With the many guidelines they have to follow -- whether it be CDC or Department of Public Health -- the system’s close contact with the DPH is a positive thing. 

Talking with DPH Southwest District Health Director Dr. Charles Ruis revealed there are no set mandates across the board, rather they’re letting school districts take their own necessary precautions.

“Of course they wouldn’t want to open school until they’re ready,” Ruis said. “They need to have their policies in place, their school clean, their staff educated, and the supplies they need to make it a safe place for students.”

The most important piece of that is staying informed to know how to deal with the school if a positive COVID-19 case shows up.

Taking that into account, CCSS gave three options: the obvious, a traditional setting, the remote classroom and the VirtuPack program. Both are web-based options but in different forms.

Remote classroom is a virtual classroom taught by Colquitt County teachers with a curriculum lined with physical classrooms on the same level. Classes will be taught at specific times Monday-Friday -- like a full school day.

Students in this setting will be able to meet with, call or chat online with teachers as needed. And to provide a swift transition back, instruction takes place on the same schedule as the physical classroom.

VirtuPack is for sixth through twelfth graders who want to study via virtual programming for a full semester. This will be accessed through Georgia Virtual School (GAVS), so it won’t be taught by local teachers, rather those employed by GAVS.

The student will maintain enrollment at their district school to participate in extracurriculars, but the VirtuPack course doesn’t adhere to a set daily schedule. Assignments should be daily though.

“Parents have had a chance to sign up for that, so anyone that did not feel comfortable coming back face-to-face could sign up for the virtual option,” Howell said. “With pre-planning going on [right now] we’re getting all of that set up for when we go back to school.”

Parents can change their mind in their decision, but there’s a certain level of commitment the students will need to take before switching options.

Should those in grades K-5 decide upon the remote learning option, nine weeks -- the first quarter of school -- of commitment are necessary before attempting to switch.

“We have to do that otherwise there’s a lot of planning involved and we have to have some type of continuity there as far as who we’re serving,”

Grades 6-12 have a bigger commitment and must stay for a full semester. Howell said that’s because of the way those grades are set up (such as how grades 9-12 work for credit).

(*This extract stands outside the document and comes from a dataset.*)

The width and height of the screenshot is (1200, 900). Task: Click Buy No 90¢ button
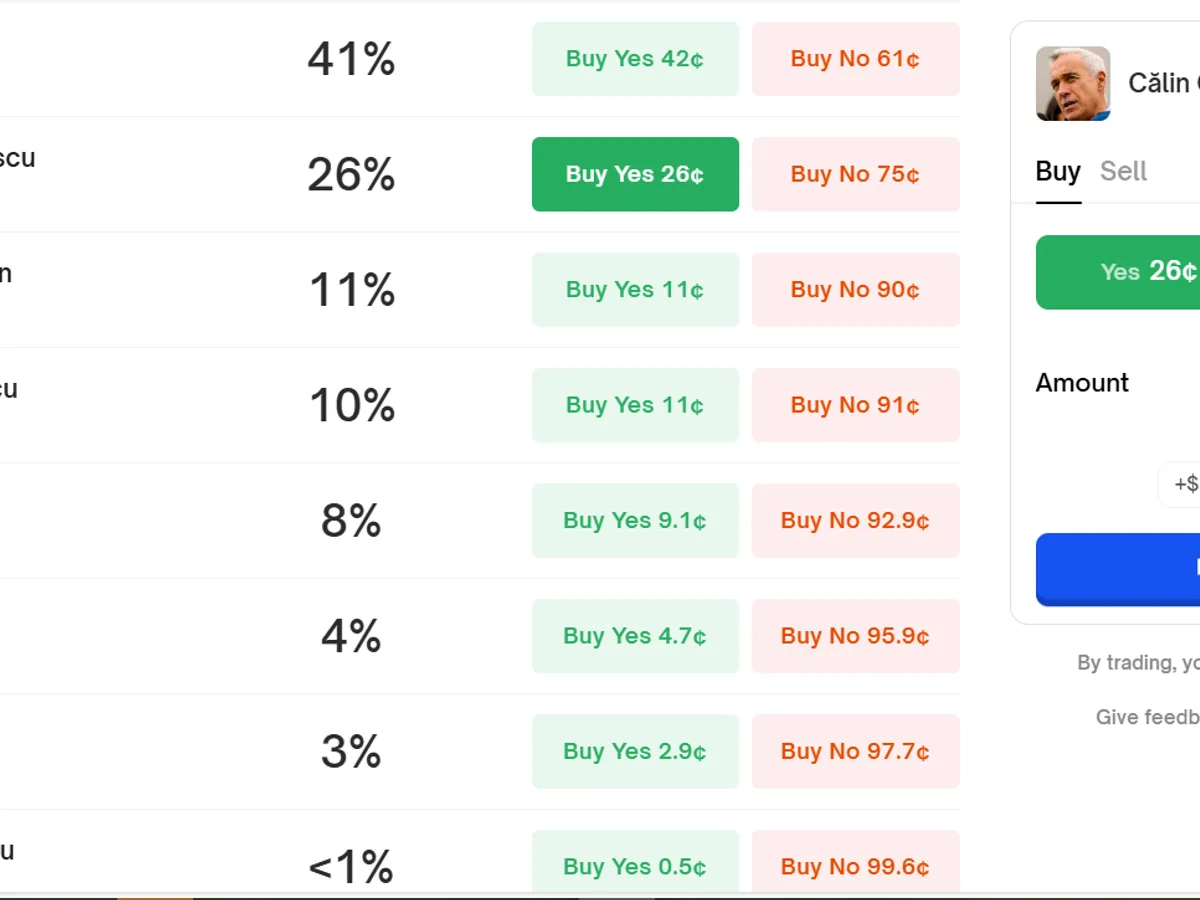(x=855, y=290)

At the end of the nine weeks and the semester commitment respectively, students can return to the traditional instruction setting.

It’ll roughly be an 80-20 split on those choosing traditional instruction over remote instruction, Howell said. This is spread out among CCSS’ 13 schools.

Whereas the remote classroom setting’s safety measures are up to those within the household, the school system must make sure the physical classroom is safe for those within.

Howell said they want kids to wear masks while they’re in school but they aren’t mandating it since the governor hasn’t mandated it.

“We’re asking parents to send them on a bus with a mask [and] send them back with masks,” he said. “We realize some parents might not want their kids to wear masks or the kids might have a hard time wearing it -- the smaller kids -- but we’re asking them to wear [them].” 

CCSS is also abiding by CRMC’s three Ws: wash your hands, wear a mask and watch your distance. 

Howell said they’ll be working with the kids to make sure they’re staying safe and abiding the rules too. Hand sanitizers will be throughout the school in rooms, hallways, lobbies and bathrooms.

Looking at an estimated 80 percent of the school system coming back for traditional instruction, Howell has no worry about anyone getting COVID-19. He said officials are sure some cases may pop up, but they’re focused on prevention and how they’ll react when it comes.

“When it comes to responding to people who might get sick, we plan on checking symptoms and checking temperatures in first period everyday,” he said. “Will we make mistakes? Of course we will. Everybody makes mistakes and we’re learning like everybody else.”

But they’re going to do their best and keep parents informed.